Twenty-one fatalities occurred during the 2012 July Fourth weekend. Just under 50 percent of those killed were alcohol-related deaths and seven of the victims who died were not wearing seat belts, according to THP data.
Three motorcyclists also died during the holiday period.
“State troopers will aggressively seek out impaired drivers to ensure the safety of every Tennessee citizen and traveler during this holiday period,” THP Colonel Tracy Trott said. “In addition, we also urge motorists to wear their safety restraints and make sure all occupants are buckled up. When it comes to traffic safety, no one is above the law or invincible. The dangers of impaired or distracted driving and not wearing a seat belt are real, and oftentimes deadly,” he added.
Data also suggest that traffic-related fatalities are down year-to-date in 2013.
As of Monday, 436 people have died on Tennessee roadways. The figures indicate a -13.8 percent decline (or a decrease of 70 deaths), compared to 2012 figures.

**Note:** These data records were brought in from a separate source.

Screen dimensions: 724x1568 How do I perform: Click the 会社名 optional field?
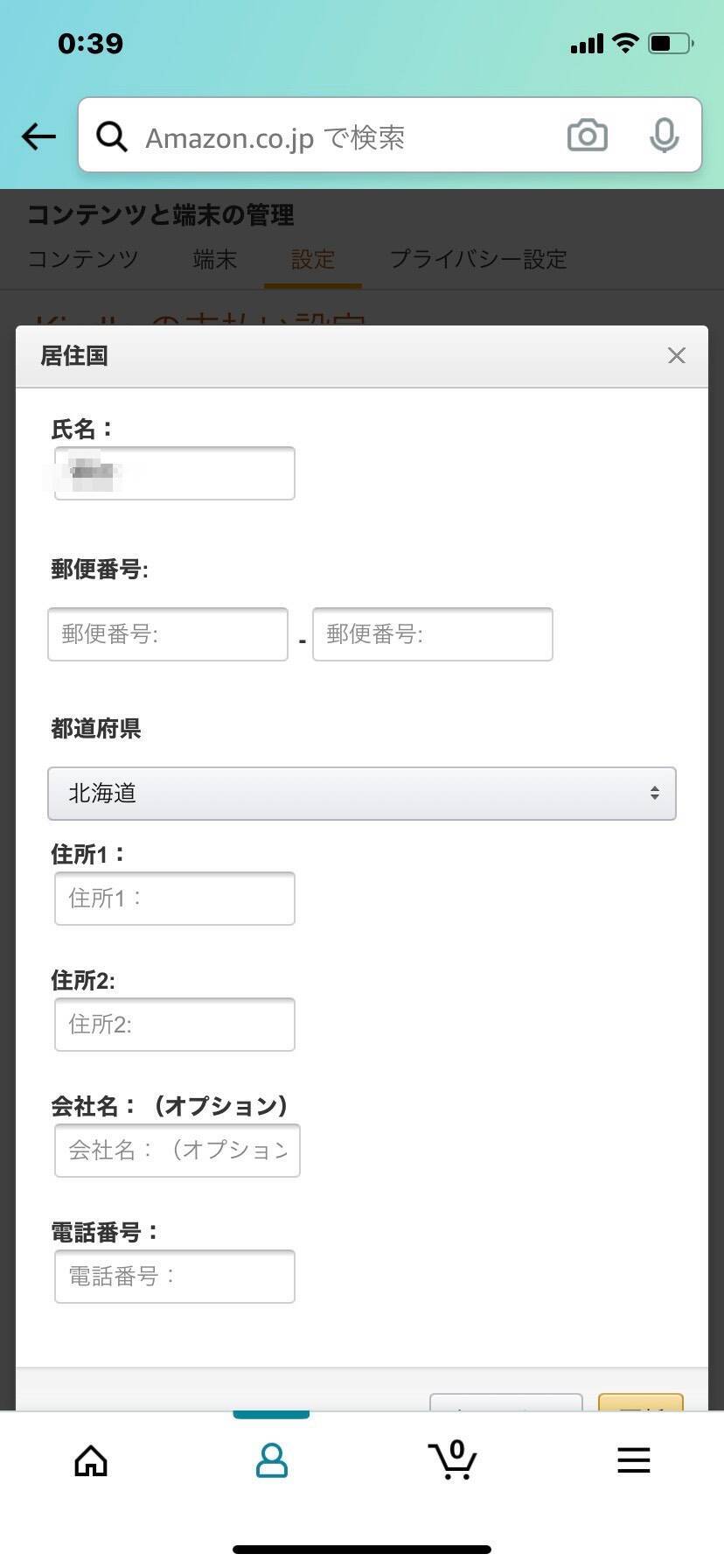[x=178, y=1151]
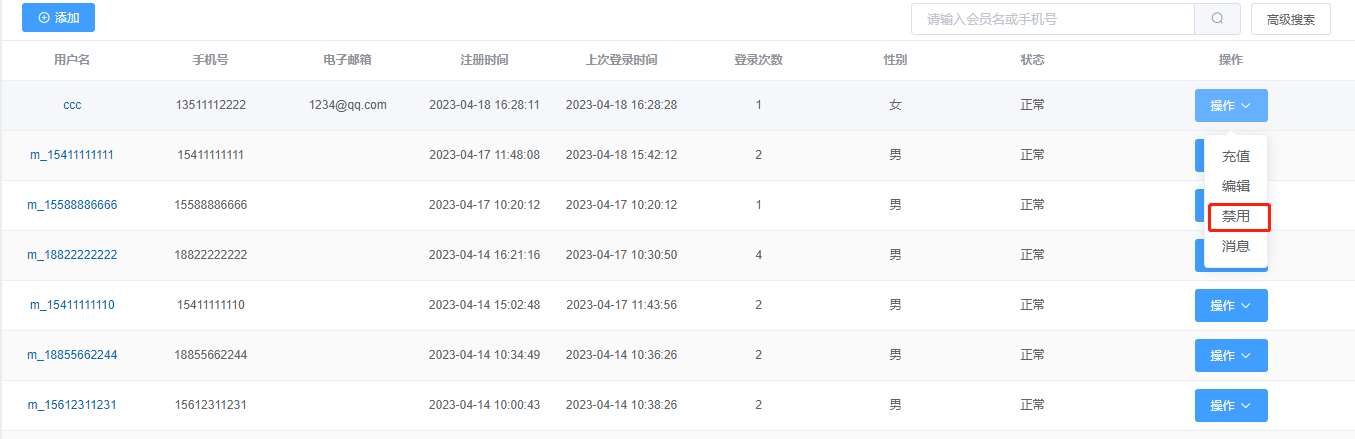The image size is (1355, 439).
Task: Open the 高级搜索 advanced search
Action: [1291, 19]
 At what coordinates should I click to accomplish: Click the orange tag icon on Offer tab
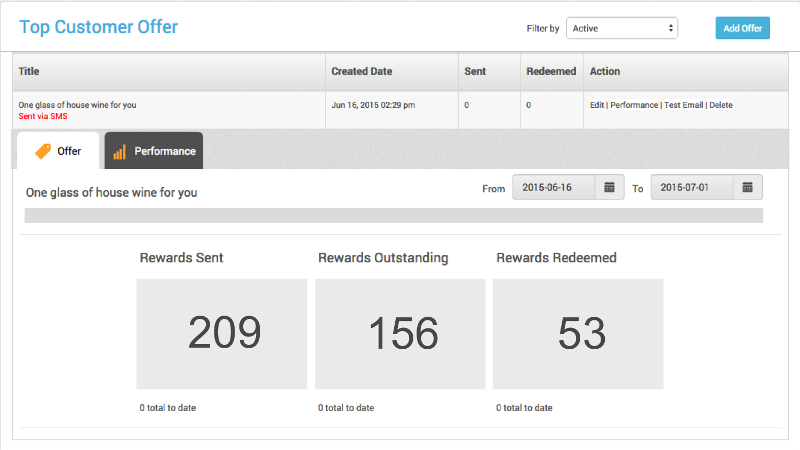click(42, 151)
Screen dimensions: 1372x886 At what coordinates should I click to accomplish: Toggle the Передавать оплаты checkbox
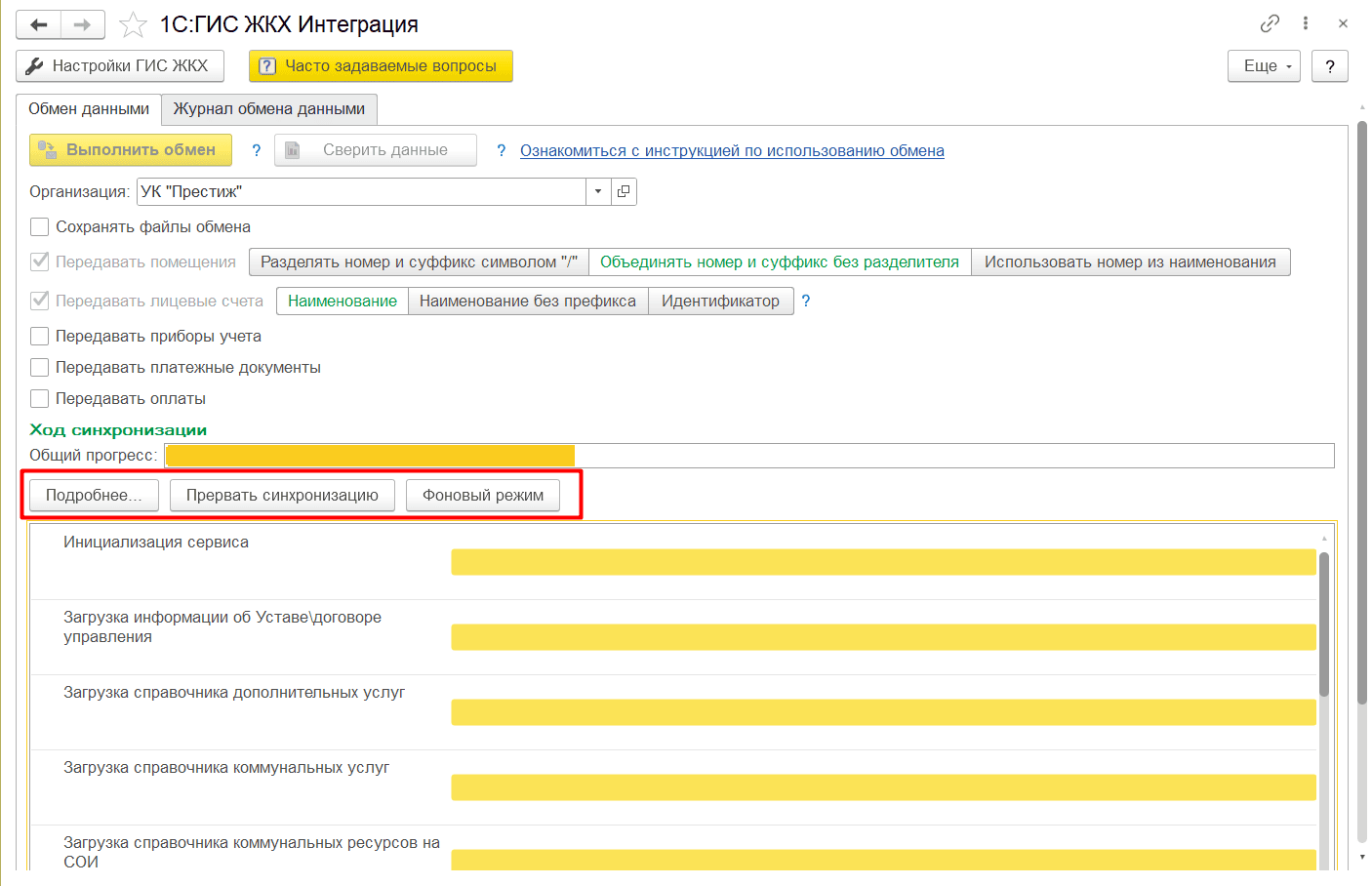point(40,399)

Of those who have lost their lives this year, nearly 23 percent have been alcohol-related and nearly 50 percent were unrestrained.
Lt. John Harmon of the Chattanooga District also noted that an “increased awareness” regarding off-road vehicles is going to be enhanced as part of the weekend’s work.
“We have had two people killed in the Chattanooga District who were riding their all-terrain vehicles on roadways,” Harmon said Tuesday.
“Our troopers will be on the lookout for these traffic offenders through our increased awareness and enforcement of the traffic laws of the state of Tennessee,” Harmon added.